Spark MLlib classification input format using Java


How can I transform List of DTOs to Spark ML input dataset format?

I have DTO:

public class MachineLearningDTO implements Serializable {
    private double label;
    private double[] features;

    public MachineLearningDTO() {
    }

    public MachineLearningDTO(double label, double[] features) {
        this.label = label;
        this.features = features;
    }

    public double getLabel() {
        return label;
    }

    public void setLabel(double label) {
        this.label = label;
    }

    public double[] getFeatures() {
        return features;
    }

    public void setFeatures(double[] features) {
        this.features = features;
    }
}

And code:

Dataset<MachineLearningDTO> mlInputDataSet = spark.createDataset(mlInputData, Encoders.bean(MachineLearningDTO.class));
LogisticRegression logisticRegression = new LogisticRegression();
LogisticRegressionModel model = logisticRegression.fit(MLUtils.convertMatrixColumnsToML(mlInputDataSet));

After execution of code I am getting:

java.lang.IllegalArgumentException: requirement failed: Column features must be of type org.apache.spark.ml.linalg.VectorUDT@3bfc3ba7 but was actually ArrayType(DoubleType,false).
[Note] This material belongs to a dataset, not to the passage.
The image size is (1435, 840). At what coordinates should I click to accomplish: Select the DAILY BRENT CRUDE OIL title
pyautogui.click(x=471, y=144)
If change it to org.apache.spark.ml.linalg.VectorUDT with code:

VectorUDT vectorUDT = new VectorUDT();
vectorUDT.serialize(Vectors.dense(......));

Then I am getting:

java.lang.UnsupportedOperationException: Cannot infer type for class org.apache.spark.ml.linalg.VectorUDT because it is not bean-compliant

at org.apache.spark.sql.catalyst.JavaTypeInference$.org$apache$spark$sql$catalyst$JavaTypeInference$$serializerFor(JavaTypeInference.scala:437)


Solution

  • I have figured out, just in case someone also will stuck with it, I wrote simple converter and it works:

    private Dataset<Row> convertToMlInputFormat(List< MachineLearningDTO> data) {
        List<Row> rowData = data.stream()
                .map(dto ->
                        RowFactory.create(dto.getLabel() ? 1.0d : 0.0d, Vectors.dense(dto.getFeatures())))
                .collect(Collectors.toList());
        StructType schema = new StructType(new StructField[]{
                new StructField("label", DataTypes.DoubleType, false, Metadata.empty()),
                new StructField("features", new VectorUDT(), false, Metadata.empty()),
        });
    
        return spark.createDataFrame(rowData, schema);
    }